_Tasks for this exercise_:
[a] From the commentary on women's rights, write out the stretch from "There is certainly" through "in customary practices." word for word.
[b] According to the commentary on women's rights, when did the Muslim Brotherhood issue its critique of CEDAW?

_Passage to read_:
Broaden the support base for women’s rights movements, with a focus on engaging new youth activists and women in rural and urban slum areas

Support initiatives to bridge the religious-secular divide on women’s rights

Transform development programmes to embed gender equality, women’s participation and youth empowerment

CARE's recommendationa include the need to treat gender equality seriously, and to reflect some of the views of activists and NGOs about whether the accountability frameworks put in place by donor governemtns are working. The chief obstacle to all these goals is the rise of fundamentalist movements in the region.  But the CARE report does not focus on the dangers these movements bring; instead it wants to “bridge the religious-secular divide.”       

There is certainly a conversation to be had between religious and secular (irreligious) women, and between those in the youth movement and in the old line NGOs.  Indeed they will all find themselves fighting on many fronts simultaneously. In some parts of the region, as in Tunisia, the struggle is to hold onto gains made in past regimes. But it is also a struggle to hold on to the existing space for women’s activism that exists in customary practices.  

We must never make the mistake of thinking of Islamists simply as religious conservatives. While the Muslim Brotherhood, for instance, has certainly made accommodation at various times with conservatives, including dictatorial regimes, their critique of CEDAW in March 2013, shows that they are intent on rolling back existing local norms, not merely opposing international human rights norms that they deem to be‘Western’. For instance, they complain that the Convention will ‘Cancel the obligatory authorization of the husband in: travel, work or going out or use (of ) contraception’. In many Muslim-majority countries, women already exercise these freedoms. Grasping this fact, and using it in developing policy and  programmes, allows a different set of assumptions to take root about how to maintain and expand secular space.

Even without a secular state, the places in which the religious and non-religious can strengthen their strategies and work together are crucial. Journalists’ and bloggers’ associations, grassroot development groups, human rights organisations (which are genuinely universalist) and women’s networks are important secular spaces. Global networks suchWomen Living Under Muslim Laws or Musawah are important actors in keeping discussion alive between those who are religious and those who are not.

Entries for locating text and elements
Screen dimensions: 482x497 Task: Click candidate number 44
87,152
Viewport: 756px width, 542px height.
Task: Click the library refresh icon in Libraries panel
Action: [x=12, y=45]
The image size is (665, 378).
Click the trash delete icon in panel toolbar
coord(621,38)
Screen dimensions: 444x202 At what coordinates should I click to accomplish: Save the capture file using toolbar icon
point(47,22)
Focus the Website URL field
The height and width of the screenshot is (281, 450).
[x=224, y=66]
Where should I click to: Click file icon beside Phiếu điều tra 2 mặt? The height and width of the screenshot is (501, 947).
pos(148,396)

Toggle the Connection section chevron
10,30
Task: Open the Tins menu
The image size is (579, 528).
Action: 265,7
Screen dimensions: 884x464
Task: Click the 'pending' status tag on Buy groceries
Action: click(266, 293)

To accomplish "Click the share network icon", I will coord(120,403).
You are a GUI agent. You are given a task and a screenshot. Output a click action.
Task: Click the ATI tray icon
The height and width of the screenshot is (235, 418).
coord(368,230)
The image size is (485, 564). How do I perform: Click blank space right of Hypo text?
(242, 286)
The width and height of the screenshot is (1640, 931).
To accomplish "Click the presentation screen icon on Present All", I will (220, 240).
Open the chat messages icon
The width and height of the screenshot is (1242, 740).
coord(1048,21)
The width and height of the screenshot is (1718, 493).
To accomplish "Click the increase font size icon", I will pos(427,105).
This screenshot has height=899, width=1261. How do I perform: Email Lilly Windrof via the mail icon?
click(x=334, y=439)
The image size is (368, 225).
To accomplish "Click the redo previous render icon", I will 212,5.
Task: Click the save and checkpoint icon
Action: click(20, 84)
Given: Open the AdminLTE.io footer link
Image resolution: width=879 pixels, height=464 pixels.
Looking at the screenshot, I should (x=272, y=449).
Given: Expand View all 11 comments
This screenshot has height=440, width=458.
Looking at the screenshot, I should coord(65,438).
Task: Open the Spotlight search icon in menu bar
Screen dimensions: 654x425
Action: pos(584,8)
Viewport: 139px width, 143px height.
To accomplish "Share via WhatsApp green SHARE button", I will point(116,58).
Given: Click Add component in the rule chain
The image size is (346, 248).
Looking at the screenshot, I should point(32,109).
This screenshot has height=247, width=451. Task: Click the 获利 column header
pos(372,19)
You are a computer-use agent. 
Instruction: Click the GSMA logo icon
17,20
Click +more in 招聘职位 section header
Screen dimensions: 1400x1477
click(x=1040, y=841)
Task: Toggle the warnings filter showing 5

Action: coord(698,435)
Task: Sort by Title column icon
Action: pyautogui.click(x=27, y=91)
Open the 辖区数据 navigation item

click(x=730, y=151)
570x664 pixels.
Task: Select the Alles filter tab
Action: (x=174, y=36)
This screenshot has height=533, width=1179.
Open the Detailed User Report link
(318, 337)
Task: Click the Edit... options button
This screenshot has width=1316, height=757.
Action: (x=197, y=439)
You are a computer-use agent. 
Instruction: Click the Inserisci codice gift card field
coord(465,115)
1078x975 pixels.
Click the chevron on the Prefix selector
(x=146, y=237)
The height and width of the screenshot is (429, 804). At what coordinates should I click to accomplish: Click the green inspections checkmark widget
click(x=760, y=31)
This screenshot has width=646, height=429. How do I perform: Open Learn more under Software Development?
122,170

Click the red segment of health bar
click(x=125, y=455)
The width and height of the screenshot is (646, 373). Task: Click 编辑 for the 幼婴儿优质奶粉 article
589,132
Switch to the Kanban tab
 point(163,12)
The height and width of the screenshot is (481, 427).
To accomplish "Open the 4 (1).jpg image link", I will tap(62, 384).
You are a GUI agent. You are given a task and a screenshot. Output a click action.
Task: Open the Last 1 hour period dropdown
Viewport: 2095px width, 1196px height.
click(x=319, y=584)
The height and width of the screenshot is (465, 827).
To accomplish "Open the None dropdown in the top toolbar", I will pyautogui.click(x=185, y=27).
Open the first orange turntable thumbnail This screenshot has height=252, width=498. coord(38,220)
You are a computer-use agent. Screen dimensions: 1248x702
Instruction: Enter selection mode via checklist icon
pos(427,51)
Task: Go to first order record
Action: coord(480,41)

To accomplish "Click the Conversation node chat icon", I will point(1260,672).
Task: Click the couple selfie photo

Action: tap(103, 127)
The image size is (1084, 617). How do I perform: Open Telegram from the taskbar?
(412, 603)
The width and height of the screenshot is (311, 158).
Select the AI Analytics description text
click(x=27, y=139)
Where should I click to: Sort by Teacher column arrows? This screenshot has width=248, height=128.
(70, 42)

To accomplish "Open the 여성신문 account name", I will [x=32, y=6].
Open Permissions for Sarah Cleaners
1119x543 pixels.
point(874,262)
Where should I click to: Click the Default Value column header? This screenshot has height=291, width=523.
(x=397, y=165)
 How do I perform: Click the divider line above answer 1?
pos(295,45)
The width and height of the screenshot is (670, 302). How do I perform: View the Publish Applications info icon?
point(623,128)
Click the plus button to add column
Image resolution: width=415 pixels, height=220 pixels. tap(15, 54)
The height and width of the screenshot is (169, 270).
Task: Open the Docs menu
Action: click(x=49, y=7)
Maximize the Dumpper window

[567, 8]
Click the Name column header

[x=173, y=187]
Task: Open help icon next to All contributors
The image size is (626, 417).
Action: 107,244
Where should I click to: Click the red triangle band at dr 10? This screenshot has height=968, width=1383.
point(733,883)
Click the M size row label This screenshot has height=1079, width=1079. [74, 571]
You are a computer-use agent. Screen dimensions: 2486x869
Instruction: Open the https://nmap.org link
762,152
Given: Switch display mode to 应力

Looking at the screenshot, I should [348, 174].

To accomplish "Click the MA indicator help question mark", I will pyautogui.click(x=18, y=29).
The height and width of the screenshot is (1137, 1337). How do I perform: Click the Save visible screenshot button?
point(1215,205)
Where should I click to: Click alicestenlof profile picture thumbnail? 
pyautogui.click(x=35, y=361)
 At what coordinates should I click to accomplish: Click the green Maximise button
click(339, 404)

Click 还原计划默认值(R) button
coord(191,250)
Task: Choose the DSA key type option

_Task results_:
[a]
There is certainly a conversation to be had between religious and secular (irreligious) women, and between those in the youth movement and in the old line NGOs.  Indeed they will all find themselves fighting on many fronts simultaneously. In some parts of the region, as in Tunisia, the struggle is to hold onto gains made in past regimes. But it is also a struggle to hold on to the existing space for women’s activism that exists in customary practices.

[b] March 2013